Since my last report we held the biggest tournament of the clubs history, the English Women’s County Finals. It was a long few weeks of build-up and then the week itself but it was a fantastic experience which I thought as a club we did a great job in every area.
Straight after the Ladies Tournament we went into our Greens and Tees maintenance, which I appreciate was probably the worst timing ever to rip up the greens as no play was allowed the week before, but this was essential as it was already half way through September and recovery time was extending with each day. I would again like to say thank you to the membership for their support and understanding as I appreciate that this must have been a little frustrating. The Greens Maintenance was a success and think overall have been better than last winter which we intend to improve on for next winter. We managed to input our target of 140 Tonne of a different type of sand into the greens over the whole year. The over seeding done on the Greens and Tees was a success as the germination percentage was as close to 100% as you can get..
Times Are Changing
I want to write a bit about the effect of the recently banned chemicals and the potential for more of our industry “go to” chemicals to be banned. Chlorpyrifos was a chemical banned last year for use on Chafer grubs and Leatherjackets. There is no direct control on the market for this problem. Another is Carbendazim which we will be unable to use after 31 August 2017 this is used on casting worms by keeping them away from the surface. Again there is no direct control on the market for this problem. A few different active ingredients that make up some of our Fungicides have also been removed recently which mean there are less options on the prevention and curative treatments of turf diseases than in recent times. All of the above will have a fairly big impact on how our job is done and the shift of direction from “modern Greenkeeping” to a more organic, natural approach. This in basic terms means optimising soil conditions to allow for the healthiest plant possible. The better the soil, the stronger the plant will be and the greater resistance to stress, disease, pests ETC. A healthy soil has a good population of soil micro-organisms present. Soil organisms support plant health as they decompose organic matter, cycle nutrients, enhance soil structure, and control the populations of soil organisms including pests. The grass plant itself has natural defensive systems that if optimised will fight disease and other stressing factors. This is a direction that we have been going in and it will give us the best chance in dealing with the current and impending restrictions.
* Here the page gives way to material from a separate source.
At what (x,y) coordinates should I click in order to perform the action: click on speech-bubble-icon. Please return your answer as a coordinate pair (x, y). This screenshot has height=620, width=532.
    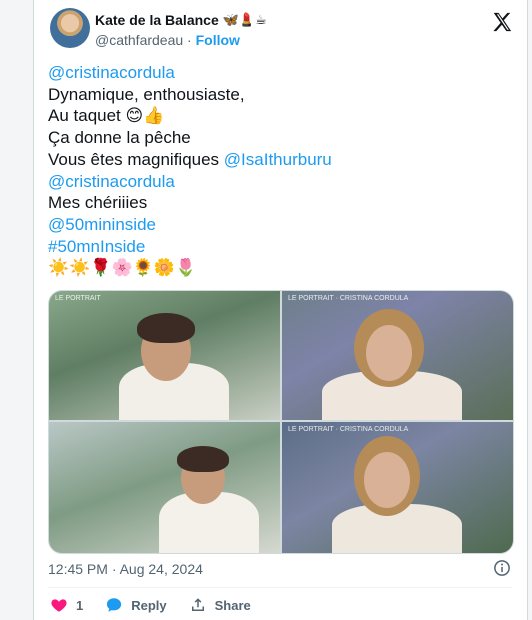
    Looking at the image, I should click on (114, 605).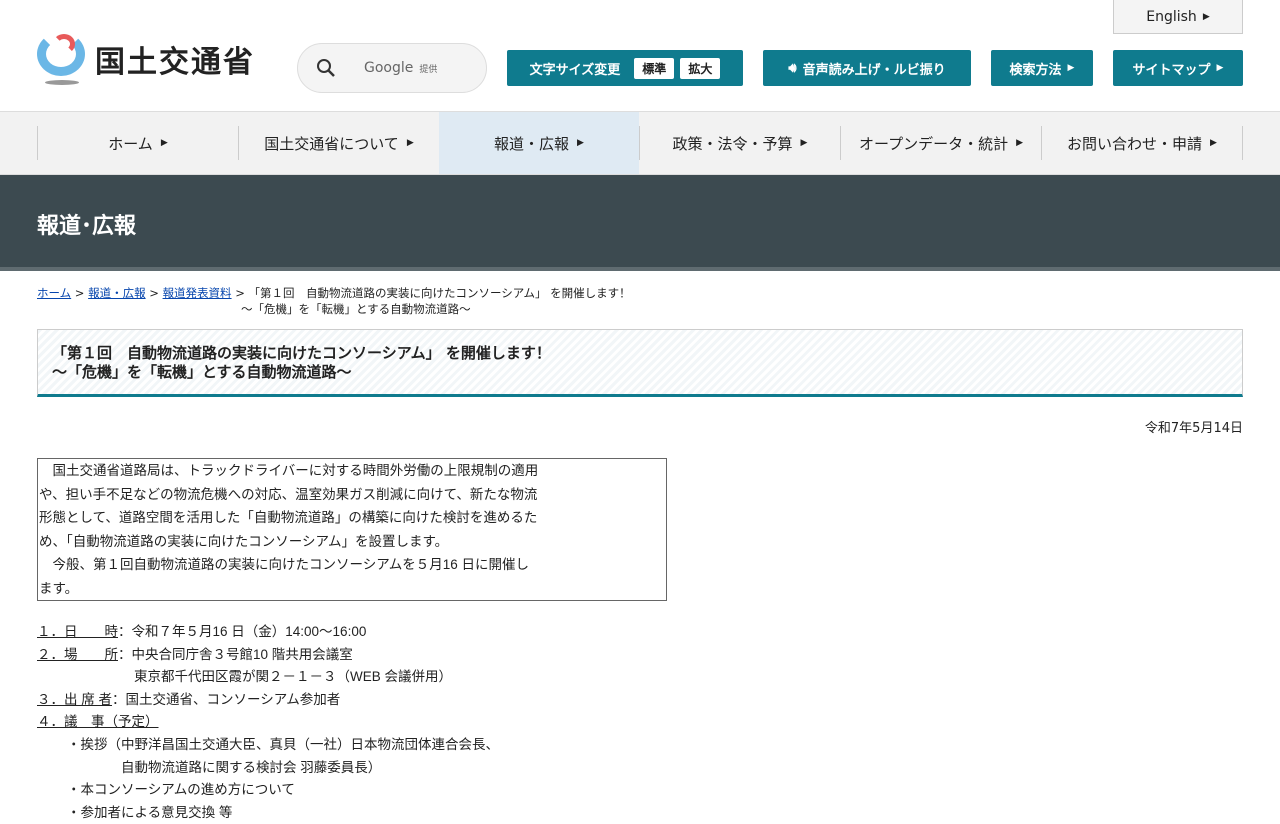 Image resolution: width=1280 pixels, height=824 pixels. Describe the element at coordinates (740, 143) in the screenshot. I see `nav-policy: 政策・法令・予算 ▶` at that location. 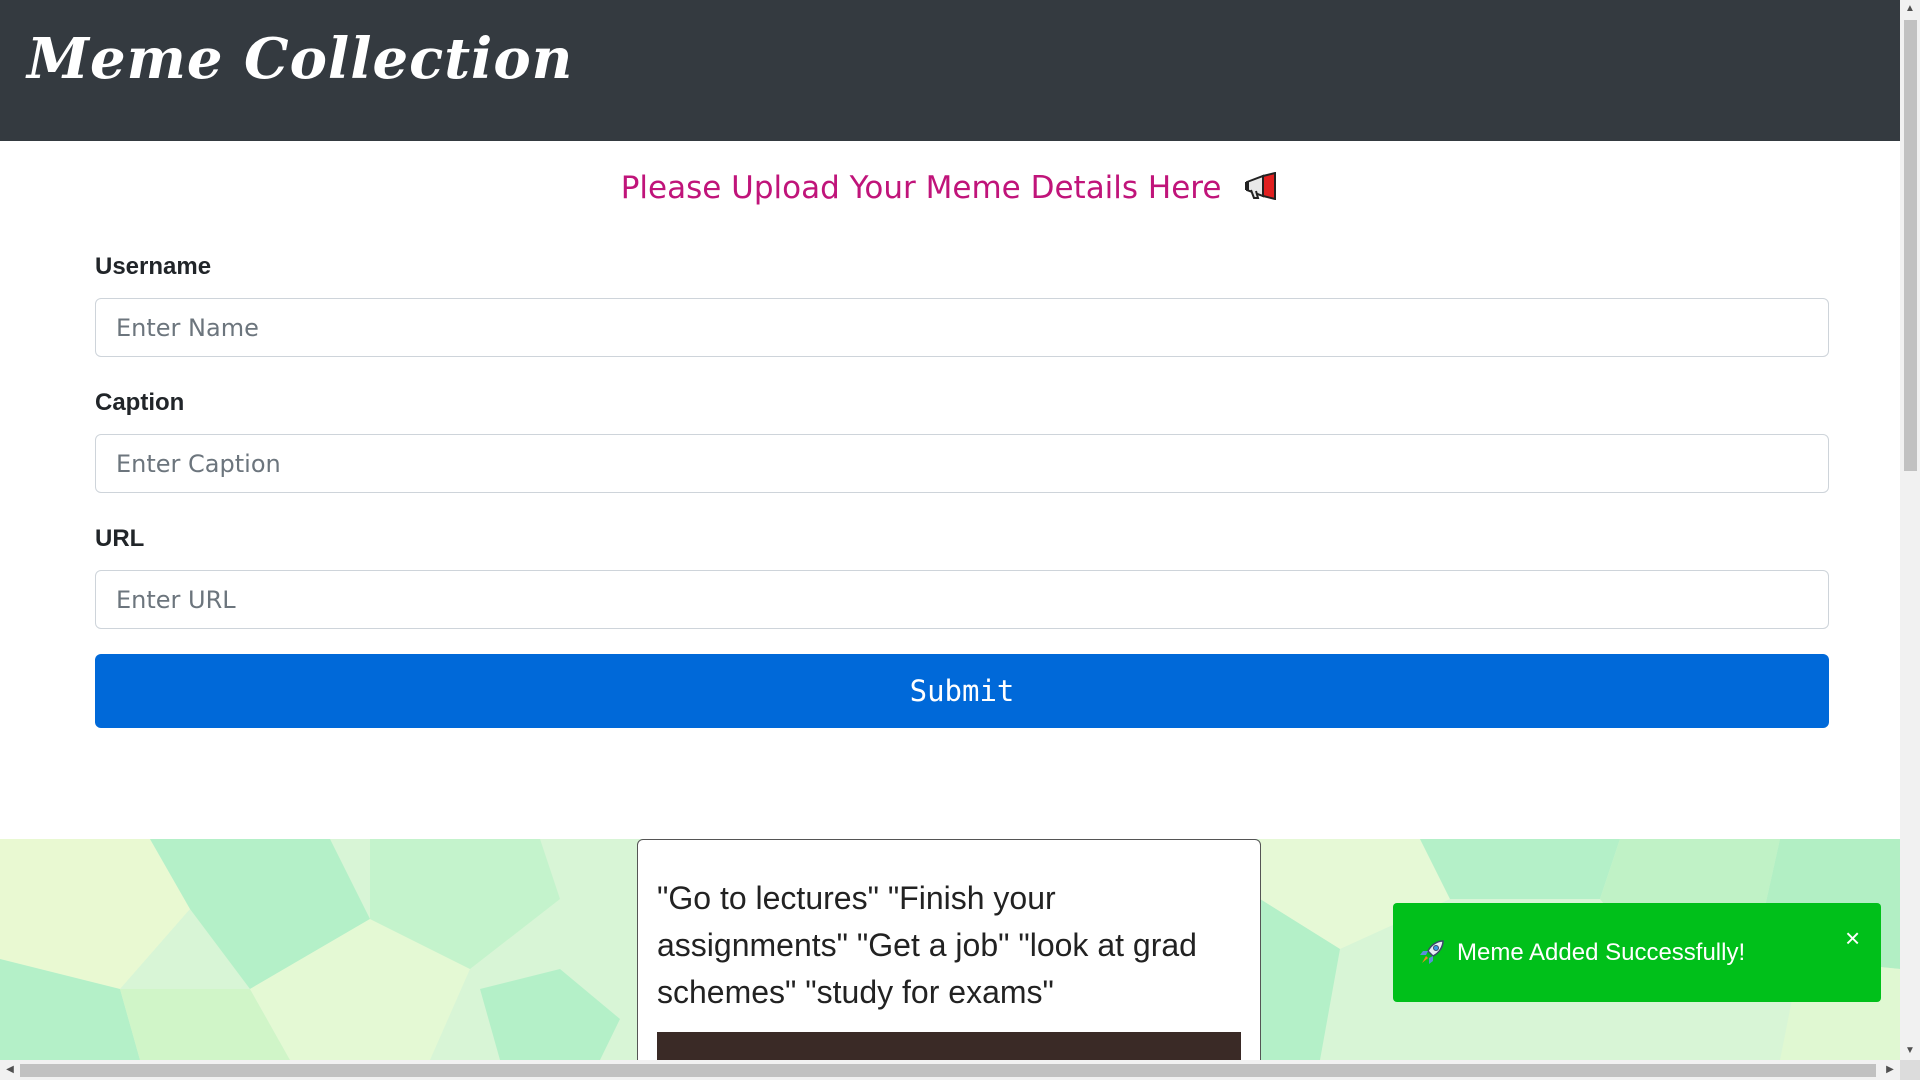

Over the last few months we have concentrated our efforts along the tree lines. This work has been well over due; we have cleared low branches and raised the canopy to help with playability, better aesthetics and to make it easier to cut with our machines. We are currently thinning out the area between the 9th and 16th Green, this is being done to bring the area in line with the rest of the course. We do have all the tree lines to do and will get as many done as possible before the winter ends which will make maintaining these areas in the future a lot less labour intensive as we plan to do this as part of our annual maintenance.
Lastly at the end of March we have our Greens and Tees maintenance. We plan to scarify, hollow core, top dress, over seed and spike which will be done over a period of a few days and as always we will do our best to get them back to normal as quickly as possible. I’m very confident that this year will be another good year and I am keen to keep the momentum going from last year and take the Golf Course forward once again.